While being labeled a sociopath implies negative connotations, it does not have to be a negative thing. Some of the most successful people in this world have been diagnosed with antisocial personality disorder. It's all a matter of deciding what kind of person you want to be in life and channeling your potentially negative symptoms into a positive outcome.

There is nothing wrong with being ambitious and confident in your abilities. If you are reading this article, you're already one step ahead of others because it means you care about how your actions affect those around you. If you are looking for some help on how to manage your symptoms or how to be a better person, get some professional guidance, lean on your support system and lead a life that makes everyone proud!


Frequently Asked Questions (FAQs)

Do sociopaths make you feel like you’re crazy?
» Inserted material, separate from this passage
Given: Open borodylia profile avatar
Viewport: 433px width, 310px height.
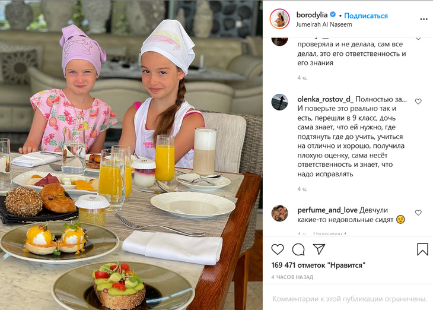Looking at the screenshot, I should [x=279, y=19].
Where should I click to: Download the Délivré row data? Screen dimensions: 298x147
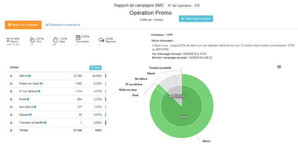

Sociopaths are master manipulators.  They often employ manipulation tactics to gain emotional control over others and to cause doubt or trouble for others.  This behavior is an example of how a person with antisocial personality disorder believes that they are better than others. 

Can a sociopath be fixed?

There is no cure for antisocial personality disorder.  Because people with ASPD have an inflated sense of self-esteem and an extreme sense of entitlement, they typically see no need to change their own behavior.  While people with antisocial personality disorder do need help, they need professional help.  It is important to remember that your own safety and your physical and mental well-being are important.  Therefore, you should not try to “fix” a sociopath on your own.

Should I end a relationship with a sociopath?

While many people would say that ending a relationship with a sociopath would be the “simple” way out, it is understandable that this is not always a practical option.  If you are married to someone with antisocial personality disorder or are closely related to someone who has the disorder, seeking marriage or family counseling may help to develop a more stable relationship with the person.  For therapy to be effective, however, it’s important for you to understand that a person with antisocial personality disorder will not likely comprehend your emotional responses to their behavior and may show little regard for your thoughts or feelings.  Your safety and well-being should be a priority, no matter what decision you make.

What’s the difference in a sociopath and a psychopath?

Sociopath and psychopath are the terms frequently used to describe someone with antisocial personality disorder.  They exhibit some of the same characteristics.  However, there are also some behaviors that distinguish sociopaths from psychopaths.  Their behavior toward others and their actions in social settings are common distinguishing differences. 

For example, psychopaths are typically very organized, almost to the point of being obsessed with organization.  Sociopaths, on the other hand, are often very disorganized.  Psychopaths and sociopaths both lack what many consider “normal” human emotion.  Psychopaths do possess the ability to understand emotion and often learn to mimic the emotions of others.  This is one thing that makes psychopaths master manipulators.  Sociopaths are believed to have some sense of conscience.  However, they lack a desire to do right instead of wrong and typically do not try to hide the fact that their goal is self-gratification, no matter the cost.